Entre 2021 e 2022, o número de registros de armas de fogo no Sistema Nacional de Armas (Sinarm) passou de 1,9 milhão para 2,3 milhões. Na comparação com 2017, quando havia 637.972 artefatos cadastrados, ocorreu um aumento de 350% em cinco anos. Com flexibilização das normas, a emissão de registro para as atividades de caçador, atirador esportivo e colecionador (CAC) chegou a 783.385, um crescimento de 466,89% no mesmo período.
Os integrantes dos CACs, com a mudança das regras pelo governo passado, tiveram ampliados os limites de aquisição de armas, de diferentes calibres, inclusive as de uso restrito das polícias Civil e Militar, e das Forças Armadas. Supõem-se que nesse processo, o número de artefatos bélicos em circulação no Brasil chegou em torno 3 milhões, uma quantidade bem maior do que a soma de todos os arsenais das forças de segurança do país.
O número exato de armas em poder de civis é quase impossível saber no país, uma vez que as organizações criminosas têm meios de contrabandear, o que foge ao controle dos órgãos públicos.

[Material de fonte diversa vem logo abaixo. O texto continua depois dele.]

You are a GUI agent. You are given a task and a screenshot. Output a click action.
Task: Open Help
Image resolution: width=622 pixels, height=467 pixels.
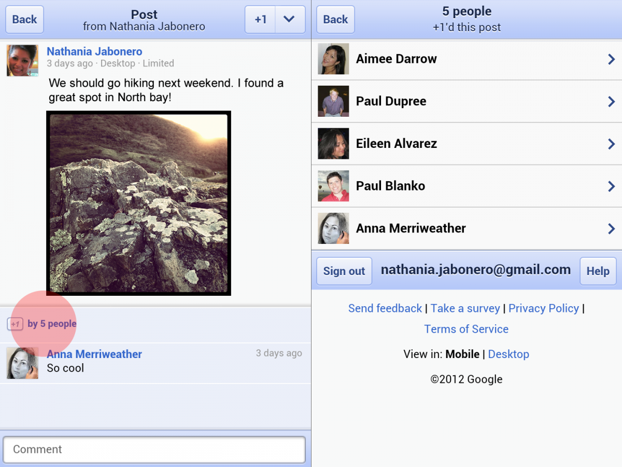point(598,271)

A diretora-executiva do Instituto Sou da Paz, Carolina Ricardo, em entrevista ao Correio Braziliense, dos Diários Associados, garante que o número é bem maior do que a média mundial. Ela ressalta que as armas de fogo no país têm papel relevante na escalada da violência no país. Associa essa realidade ao aumento da violência contra as mulheres. A assertiva é corroborada pelo levantamento do Fórum Brasileiro de Segurança Pública (FBSP), com base em dados das Secretarias Estaduais de Segurança Pública. De acordo com o estudo, 76,5% dos homicídios foram praticados com armas de fogo.
Os segmentos defensores do liberalismo das armas argumentam que ele garante o direito do cidadão à autodefesa. Um viés distorcido, uma vez que cabe ao poder público, como determina a Constituição Federal, garantir a segurança e a integridade dos cidadãos, bem como combater quaisquer modalidades de infrações penais. Para isso, as unidades da Federação dispõem de forças policiais militares e civis. Se as políticas públicas têm se revelado insuficientes ou inadequadas, cabe aos cidadãos cobrar eficiência aos governantes.
Os feminicídios têm alcançado números absurdos. A maioria das mulheres são mortas pelo ex ou atual companheiro com armas de fogo, no ambiente doméstico, espaço distante do alcance dos agentes de segurança. De acordo com o Instituto Sou da Paz, metade dos casos ocorridos no ano passado foi com armas registradas para CACs, ou seja, artefatos legais. “Isso mostra que um cidadão de bem pode deixar de sê-lo, até praticar violência doméstica, até perder a cabeça e querer dar um tiro no vizinho”, acrescenta Carolina Ricardo.
Dez dias atrás, a Comissão de Constituição de Justiça da Câmara dos Deputados aprovou, por 34 votos a 30, projeto de lei complementar que autoriza os estados e o Distrito Federal a legislarem sobre posse e porte de armas de fogo para defesa pessoal, práticas desportivas e controle de espécies exóticas invasoras (PLP 108/23). Segundo a Constituição, essas atribuições são do governo federal. Embora a adesão à proposta possa crescer dentro do Congresso, onde a bancada da bala, com o apoio de outros parlamentares de direita, possa sair vitoriosa, deputados governistas discordam do projeto, com base na Carta Magna, e avisaram que levarão a proposta ao Supremo Tribunal Federal. Entendem que a mudança é contrária à vida e serviço da violência. Para as organizações da sociedade civil, que acompanham e propõem ações de combate à violência, como Instituto Sou da Paz, Fórum de Segurança, Instituto Patrícia Galvão, fortalecer o Estatuto do Desarmamento seria um bom caminho a seguir para desarmar a sociedade e reduzir as elevadas taxas de criminalidade e morte no país.